Saya kenal dekat dan lebih dari 17 tahun bekerja di kantor yang
sama dengan Prof Lafran, yakni Universitas Islam Indonesia (UII) Jogja, tempat
beliau mendirikan HMI pada 5 Februari 1947 ketika universitas tersebut bernama
Sekolah Tinggi Islam. Sejak 1984, saya menjadi dosen di UII dan bergabung
dengan Prof Lafran yang sudah lama menjadi dosen di sana. Saya dan Prof Lafran
berpasangan mengajar mata kuliah Pancasila di Fakultas Teknik UII. Dalam
hubungan kerja yang seperti itulah, saya mengenal Prof Lafran –bisa dikatakan–
luar dan dalamnya.
Dalam pengenalan itulah, saya berpendapat, seandainya masih hidup,
tentu Prof Lafran merasa risi, bahkan mungkin akan menolak, jika diberi tahu
akan diberi gelar pahlawan nasional. Mungkin dia akan mengatakan, ’’Untuk apa
pula aku diberi gelar pahlawan?’’ Prof Lafran itu orangnya sangat bersahaja,
tidak ingin menonjolkan diri, tidak ingin dipuji-dipuji, apalagi dipahlawankan.
Ketika pada pengujung 1980-an dosen-dosen muda seperti saya yang jabatan
akademiknya baru lektor muda (dengan pangkat III/c) berangkat mengajar naik
Daihatsu Hijet atau Suzuki Carry, Lafran yang jabatan akademiknya sudah
profesor/guru besar (dengan pangkat IV/e) menuju kampus setiap hari dengan
mengendarai sepeda onthel (kereta angin). Begitu sederhananya Prof Lafran itu.
Meskipun kami tahu Prof Lafran enggan diberi gelar pahlawan
nasional, KAHMI memperjuangkan untuk itu. Sebab, menurut kami, beliau layak
mendapat gelar tersebut. HMI yang didirikan Prof Lafran nyata-nyata telah ikut
berjuang mempertahankan dan membangun NKRI. Dari rahim HMI telah lahir sejumlah
elite nasional di berbagai lembaga negara dan di tengah-tengah masyarakat.

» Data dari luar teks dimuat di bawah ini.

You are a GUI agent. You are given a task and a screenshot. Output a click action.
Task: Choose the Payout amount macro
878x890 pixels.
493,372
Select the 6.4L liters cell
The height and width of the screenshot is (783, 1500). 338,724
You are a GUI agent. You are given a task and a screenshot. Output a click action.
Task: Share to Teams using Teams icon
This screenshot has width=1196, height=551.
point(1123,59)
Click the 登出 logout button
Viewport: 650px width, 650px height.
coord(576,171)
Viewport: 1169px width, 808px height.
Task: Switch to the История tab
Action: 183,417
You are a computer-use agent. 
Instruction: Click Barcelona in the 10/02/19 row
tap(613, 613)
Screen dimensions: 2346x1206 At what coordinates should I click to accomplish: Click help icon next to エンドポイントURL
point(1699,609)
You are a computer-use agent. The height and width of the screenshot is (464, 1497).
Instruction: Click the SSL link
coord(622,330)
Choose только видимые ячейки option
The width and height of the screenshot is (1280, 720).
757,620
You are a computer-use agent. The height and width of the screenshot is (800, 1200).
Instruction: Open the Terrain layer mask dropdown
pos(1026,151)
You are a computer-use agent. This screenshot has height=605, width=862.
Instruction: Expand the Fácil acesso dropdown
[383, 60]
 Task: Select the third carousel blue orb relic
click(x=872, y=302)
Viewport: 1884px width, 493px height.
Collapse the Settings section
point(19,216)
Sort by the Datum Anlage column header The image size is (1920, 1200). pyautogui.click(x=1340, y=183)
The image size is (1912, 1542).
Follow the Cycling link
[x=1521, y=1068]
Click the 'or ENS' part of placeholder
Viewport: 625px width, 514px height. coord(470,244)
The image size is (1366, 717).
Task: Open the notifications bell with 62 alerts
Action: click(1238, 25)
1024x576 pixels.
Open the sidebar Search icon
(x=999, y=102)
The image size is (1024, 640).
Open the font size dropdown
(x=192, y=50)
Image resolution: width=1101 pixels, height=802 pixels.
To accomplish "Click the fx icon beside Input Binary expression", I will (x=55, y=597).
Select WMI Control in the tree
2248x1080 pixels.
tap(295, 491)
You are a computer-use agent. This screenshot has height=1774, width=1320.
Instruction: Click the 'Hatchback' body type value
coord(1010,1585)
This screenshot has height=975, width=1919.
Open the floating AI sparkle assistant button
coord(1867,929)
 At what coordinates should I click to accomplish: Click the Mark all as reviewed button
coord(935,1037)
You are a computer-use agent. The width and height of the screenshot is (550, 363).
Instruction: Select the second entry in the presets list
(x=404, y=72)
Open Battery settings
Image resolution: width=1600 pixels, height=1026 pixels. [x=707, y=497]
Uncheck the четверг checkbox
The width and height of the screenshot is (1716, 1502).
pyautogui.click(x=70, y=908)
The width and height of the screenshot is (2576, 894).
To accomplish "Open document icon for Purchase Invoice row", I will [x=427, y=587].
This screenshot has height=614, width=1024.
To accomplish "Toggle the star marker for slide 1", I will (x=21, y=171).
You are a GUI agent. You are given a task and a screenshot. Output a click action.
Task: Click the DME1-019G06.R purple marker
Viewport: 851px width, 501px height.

Alumni HMI bersebar di lembaga legislatif, eksekutif, yudikatif, dan
lembaga-lembaga lain yang saling bersinergi dengan elemen-elemen lain menjaga dan
memajukan NKRI.
Dari rahim HMI pula lahir ribuan profesor dan doktor yang terus
ber-khidzmah bagi NKRI. Banyak tokoh intelektual dari HMI yang berjuang keras
dan berhasil membangun persenyawaan yang serasi mengenai hubungan antara Islam
dan negara sehingga Pancasila sebagai dasar ideologi bagi negara Indonesia bisa
diterima dengan tulus oleh kaum muslimin. Tentu saja HMI tidak sendirin dalam
memainkan peran ’’mensenyawakan’’ Islam dan Pancasila ini, tetapi bersinergi
dengan ormas Islam lain yang lebih senior.
Di NU peran tersebut dilakukan secara dahsyat, antara lain, oleh
Gus Dur dan KH Achmad Siddiq, di Muhammadiyah oleh Amien Rais dan Syafi’i
Ma’arif. Kita bisa menyebut beberapa tokoh yang lahir dari HMI, di antaranya,
Nurcholish Madjid, Mintaredja, Mar’ie Muhammad, Jimly Asshiddiqie, Yusril, M.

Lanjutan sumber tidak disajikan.